• [What is asked] Rewrite the entries as a two-column CSV with the header row instruction,action. Begin at the line that has "Click the GPU" and stop after the line that has "The width and height of the screenshot is (1256, 908).". Give one row per entry, put each field in double quotes, and replace line breaks inside a field with spaces.

• [Stored data]
┌──

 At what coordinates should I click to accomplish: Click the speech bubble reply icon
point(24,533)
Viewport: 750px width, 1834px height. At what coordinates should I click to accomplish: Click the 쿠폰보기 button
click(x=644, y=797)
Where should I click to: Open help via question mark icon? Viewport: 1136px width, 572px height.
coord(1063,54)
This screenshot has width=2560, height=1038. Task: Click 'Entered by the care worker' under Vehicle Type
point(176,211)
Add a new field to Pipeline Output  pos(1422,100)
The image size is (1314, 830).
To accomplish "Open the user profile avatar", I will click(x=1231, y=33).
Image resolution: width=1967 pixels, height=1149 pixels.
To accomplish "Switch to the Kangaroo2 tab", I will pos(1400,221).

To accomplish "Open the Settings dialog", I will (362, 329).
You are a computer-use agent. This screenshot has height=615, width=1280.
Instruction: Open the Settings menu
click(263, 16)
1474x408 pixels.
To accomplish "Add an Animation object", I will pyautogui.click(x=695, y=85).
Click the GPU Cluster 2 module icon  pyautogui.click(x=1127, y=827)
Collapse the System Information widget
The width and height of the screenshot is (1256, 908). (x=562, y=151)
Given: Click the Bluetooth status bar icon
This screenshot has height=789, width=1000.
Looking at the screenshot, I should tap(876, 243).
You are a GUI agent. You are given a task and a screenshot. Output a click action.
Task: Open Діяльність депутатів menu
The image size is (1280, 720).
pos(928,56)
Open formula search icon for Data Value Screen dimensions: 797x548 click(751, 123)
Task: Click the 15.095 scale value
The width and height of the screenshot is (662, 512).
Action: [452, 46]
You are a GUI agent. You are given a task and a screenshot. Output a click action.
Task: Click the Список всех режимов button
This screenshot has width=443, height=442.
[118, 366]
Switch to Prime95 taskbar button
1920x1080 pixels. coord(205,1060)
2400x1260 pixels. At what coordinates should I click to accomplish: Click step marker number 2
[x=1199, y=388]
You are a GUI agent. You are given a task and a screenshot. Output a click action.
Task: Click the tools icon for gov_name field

└──

• [Solution]
instruction,action
"Click the GPU Cluster 2 module icon","pyautogui.click(x=1127, y=827)"
"Collapse the System Information widget","The width and height of the screenshot is (1256, 908). (x=562, y=151)"